Emily Thomas, the project co-ordinator of Gift of the Givers Foundation said they were hopeful that house would be turned into a home. “With this house, we want to say to the Mosweu family that as a country, we were crying with them at the time of their son’s death, and that we hope that house will bring them joy and special memories,” she said.
“We are giving this house to you mama Mosweu and hope you will turn it into a home.”
Matlhomola’s father Sakkie Dingake expressed displeasure at how the house issue was handled. He was a reluctant participant in the handing over ceremony.
On arrial he occupied the back seat in the VIP tent, and refuse to join other family members in front, stating he was not invited to the ceremony.
Dingake felt he was not consulted and was also not formally invited to the handing over of the house. Dingake and Mosweu do not live in the same house at Scotland.

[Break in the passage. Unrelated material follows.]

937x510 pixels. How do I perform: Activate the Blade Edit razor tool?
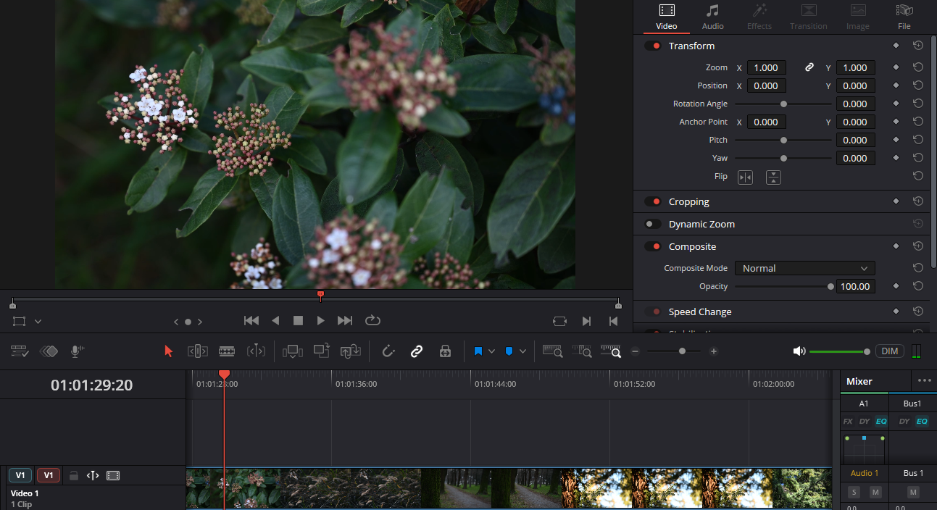(227, 351)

He felt the house should have been built in Scotland not in town near white people, whom he said would still accuse his children of stealing from them.
According to the free encyclopedia, Wikipedia, Coligny was originally named Treurfontein an Afrikaans word for spring of sadness or sorrow. It was renamed Coligny when it became a town on July 23 1923, after Gaspard de Coligny, a Huguenot leader who died in the Massacre of St Bartholomew in 1572.
It was a sad day for the black community when Matlhomola died and a sad day for the white community when Doorewaard and Schutter were sentenced to a lengthy jail term for his murder.
Despite the sadness both communities experienced, there is a white house to bring hope and unity, a beacon of reconciliation.
School principal Stan Mynakama told the North West High Court that the black and white communities of Coligny need each other and all must play a role towards unity.
He said Coligny was like a piano, to hear a harmonised melody you must play both black and white keys. ” We alll have a role to play. I will bring my part and you should bring your part too. South Africa needs everyone.
“It is like a piano when you play the black pieces only, you will not hear the melody; when you play the white pieces only, you do not hear the melody; but when you play the black and white pieces together you will hear the melody,” he testified in court during mitigation and aggravation of sentence. – African News Agency (ANA)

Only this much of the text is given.